かつて名古屋を走っていた路面電車と街の風景を写した写真集「市電残像 名古屋に路面電車があった頃」が2月初旬、人間社(名古屋市千種区今池1)から発売された。著者は同市在住の元美術教師で写真家の加藤幹彦さん。
加藤さんは教師だったころから市電や古民家などを撮影。写真、絵の個展や著作などで変わりゆく名古屋の風景を紹介している。同書では名古屋市民の足として活躍していた「名古屋市電」が1974(昭和49)年に廃止されるまでの昭和40年代の数年間を収めた写真83枚を掲載。当時の街の空気や人々の暮らしを伝えている。
名古屋の路面電車は1898(明治31)年に「名古屋電気鉄道」により開通。1922(大正11)年に市営化され「名古屋市電」となり、ほかの路線を吸収して拡大した。最盛期の1951(昭和26)年には100キロメートルを超える長さで400両以上の車両が運転していた。自動車の増加や地下鉄の建設により、徐々に廃止が進み1974年、歴史に幕を下ろした。

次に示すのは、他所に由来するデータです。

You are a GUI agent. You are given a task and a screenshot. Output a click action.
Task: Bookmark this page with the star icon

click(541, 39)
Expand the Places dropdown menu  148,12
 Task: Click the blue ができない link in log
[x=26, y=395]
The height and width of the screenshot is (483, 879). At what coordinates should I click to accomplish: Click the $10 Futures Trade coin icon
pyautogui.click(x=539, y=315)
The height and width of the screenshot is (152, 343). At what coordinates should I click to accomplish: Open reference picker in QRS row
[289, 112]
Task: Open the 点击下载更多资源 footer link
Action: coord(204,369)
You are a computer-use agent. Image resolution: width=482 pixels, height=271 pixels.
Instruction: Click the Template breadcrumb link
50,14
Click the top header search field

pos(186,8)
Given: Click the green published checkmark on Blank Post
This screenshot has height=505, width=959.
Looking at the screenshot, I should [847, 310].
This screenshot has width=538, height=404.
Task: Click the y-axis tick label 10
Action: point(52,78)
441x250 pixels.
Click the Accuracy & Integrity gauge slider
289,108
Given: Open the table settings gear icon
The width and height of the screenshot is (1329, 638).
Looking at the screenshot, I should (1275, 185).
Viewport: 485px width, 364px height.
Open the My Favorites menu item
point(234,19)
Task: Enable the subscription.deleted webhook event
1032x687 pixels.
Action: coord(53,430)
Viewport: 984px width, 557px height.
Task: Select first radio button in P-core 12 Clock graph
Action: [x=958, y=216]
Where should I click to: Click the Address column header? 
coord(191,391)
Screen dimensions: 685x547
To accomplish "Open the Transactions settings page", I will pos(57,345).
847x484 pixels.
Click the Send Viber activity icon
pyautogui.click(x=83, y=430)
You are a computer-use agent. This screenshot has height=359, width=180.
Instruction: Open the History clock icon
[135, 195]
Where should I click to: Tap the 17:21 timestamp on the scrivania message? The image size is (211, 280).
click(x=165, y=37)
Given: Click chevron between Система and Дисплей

編集を担当した樹林舎の山田恭幹さんは「写真一枚一枚に家並みや川辺、林といった風景や生活する人たちが配置されていて、その中を走る電車の構図がとても自然。本職は美術の先生というだけあって『美しい市電の姿』を楽しめる写真集になったと思う」と話す。
仕様はB5変形判、95ページ。価格は1,944円。